• What is asked: Convert the rows below, from the line with "Click Add another player button" to the line with "Screen dimensions: 1248x1264 coord(1016,90)", into a Markdown table with the columns Number and Entry, one line per table row, skipping blank lines. Leave the pictures out of the answer.

[Item-location records]
◇ ◇ ◇ ◇
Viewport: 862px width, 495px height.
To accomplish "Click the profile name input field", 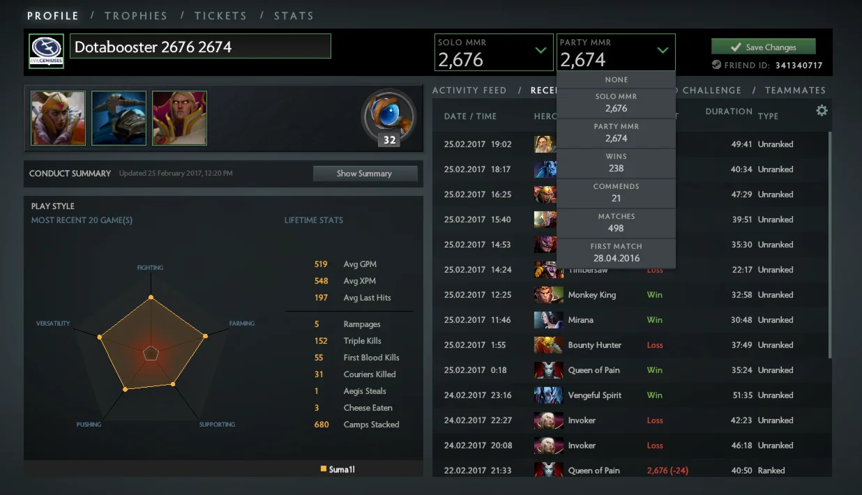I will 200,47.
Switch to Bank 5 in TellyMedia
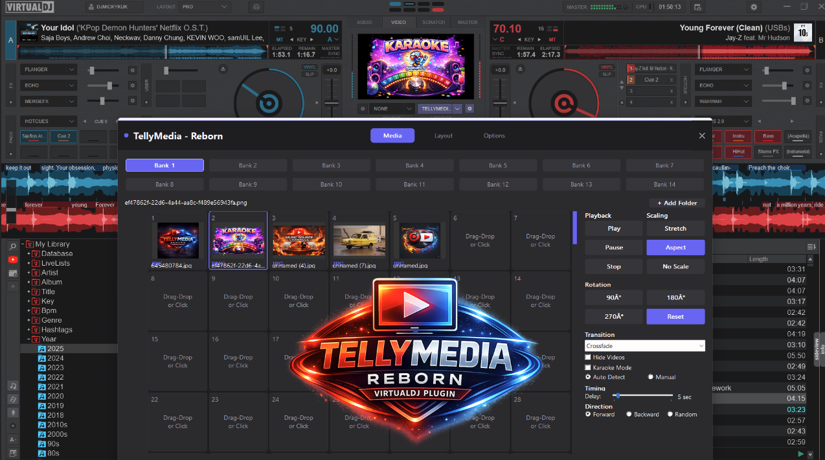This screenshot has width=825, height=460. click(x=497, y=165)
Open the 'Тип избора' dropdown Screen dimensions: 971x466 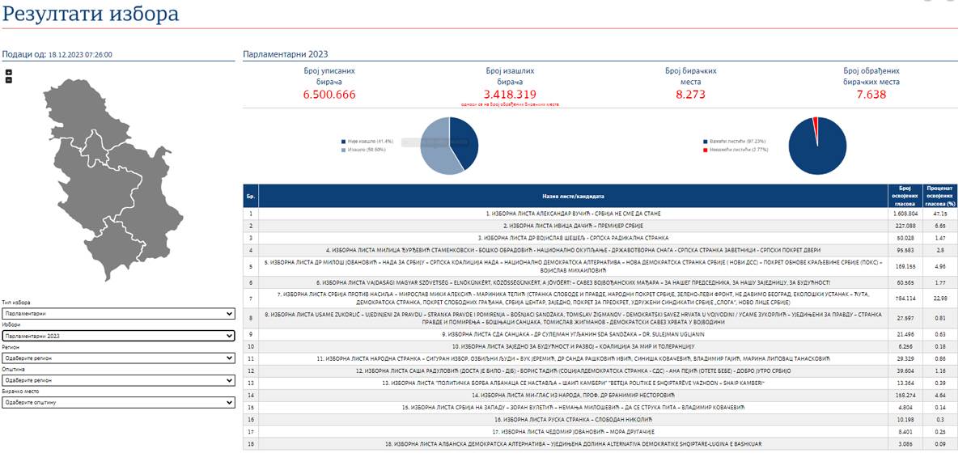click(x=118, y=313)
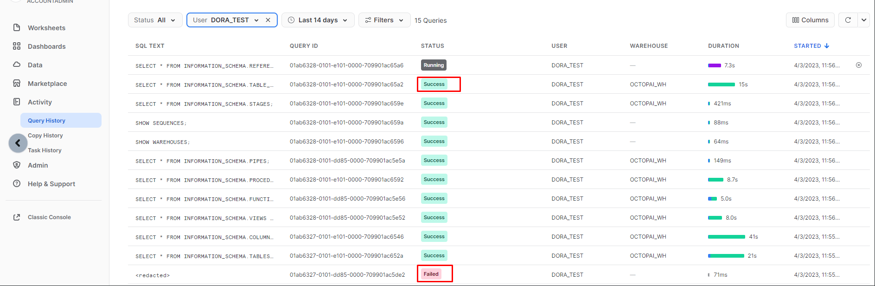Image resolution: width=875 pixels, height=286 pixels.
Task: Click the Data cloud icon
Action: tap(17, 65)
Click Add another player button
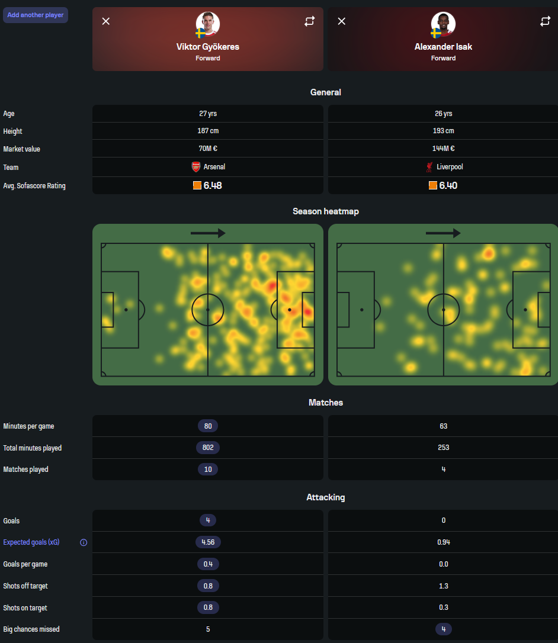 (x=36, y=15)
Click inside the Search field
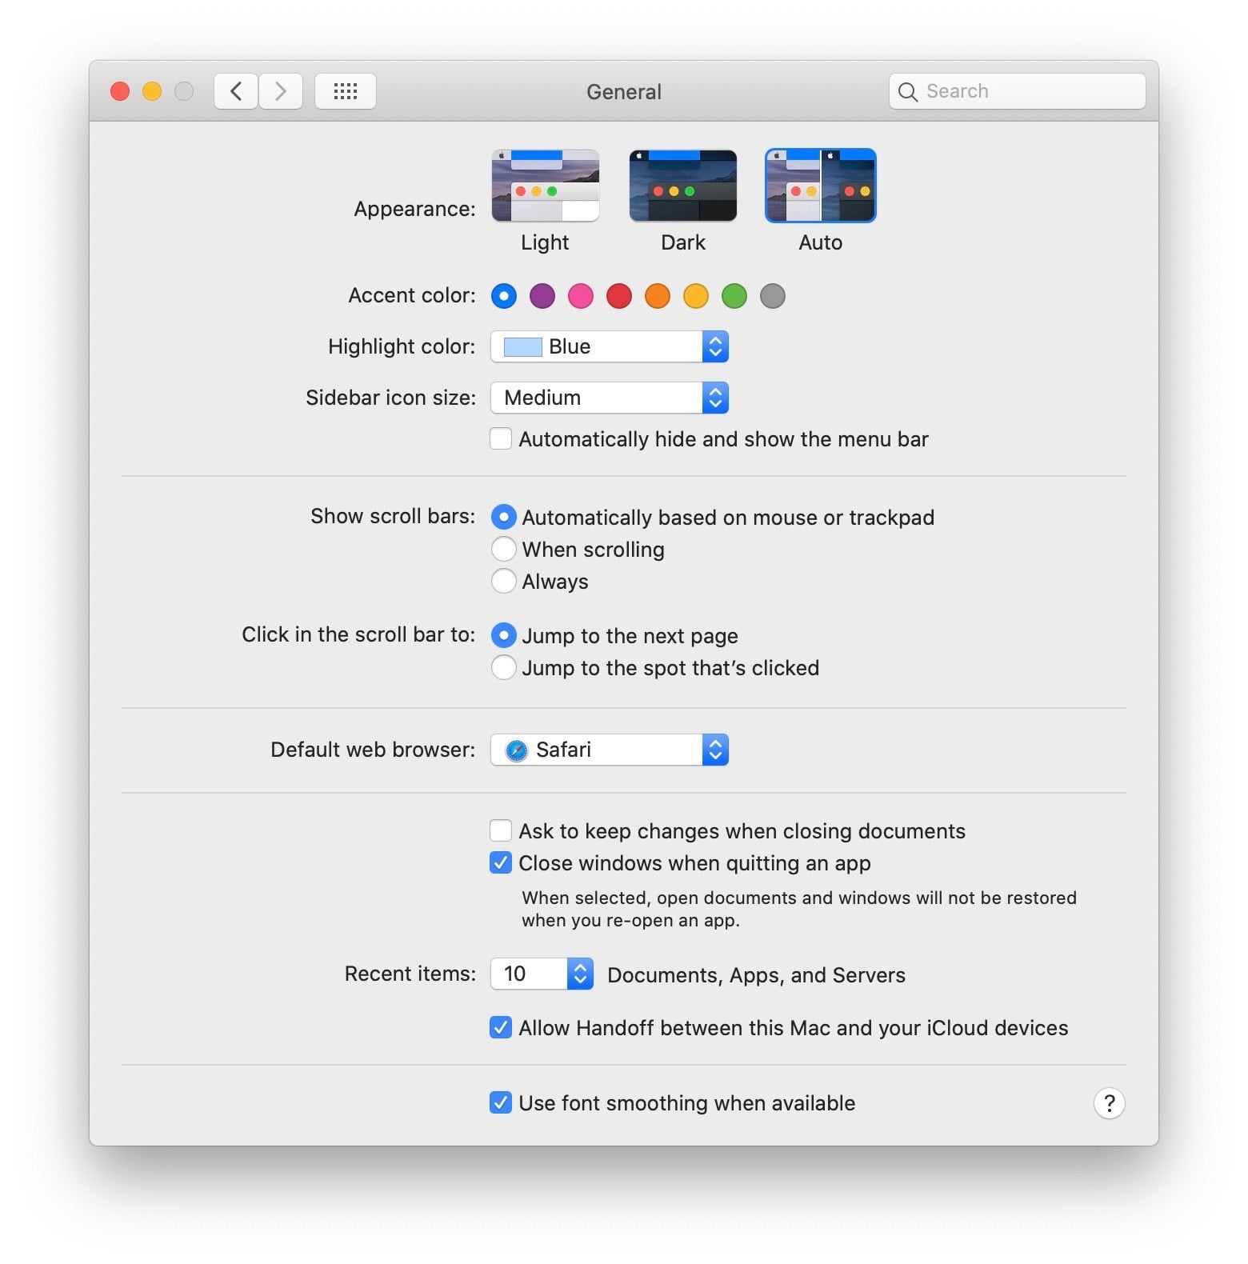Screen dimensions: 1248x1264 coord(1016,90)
◇ ◇ ◇ ◇
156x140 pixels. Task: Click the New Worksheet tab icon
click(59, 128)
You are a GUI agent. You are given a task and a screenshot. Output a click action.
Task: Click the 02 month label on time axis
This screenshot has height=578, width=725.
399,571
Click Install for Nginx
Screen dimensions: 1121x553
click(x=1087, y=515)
◇ ◇ ◇ ◇
• Correct output:
| Number | Entry |
|---|---|
| 1 | Click Add another player button |
| 2 |  (x=36, y=15) |
| 3 | Click inside the Search field |
| 4 | Screen dimensions: 1248x1264 coord(1016,90) |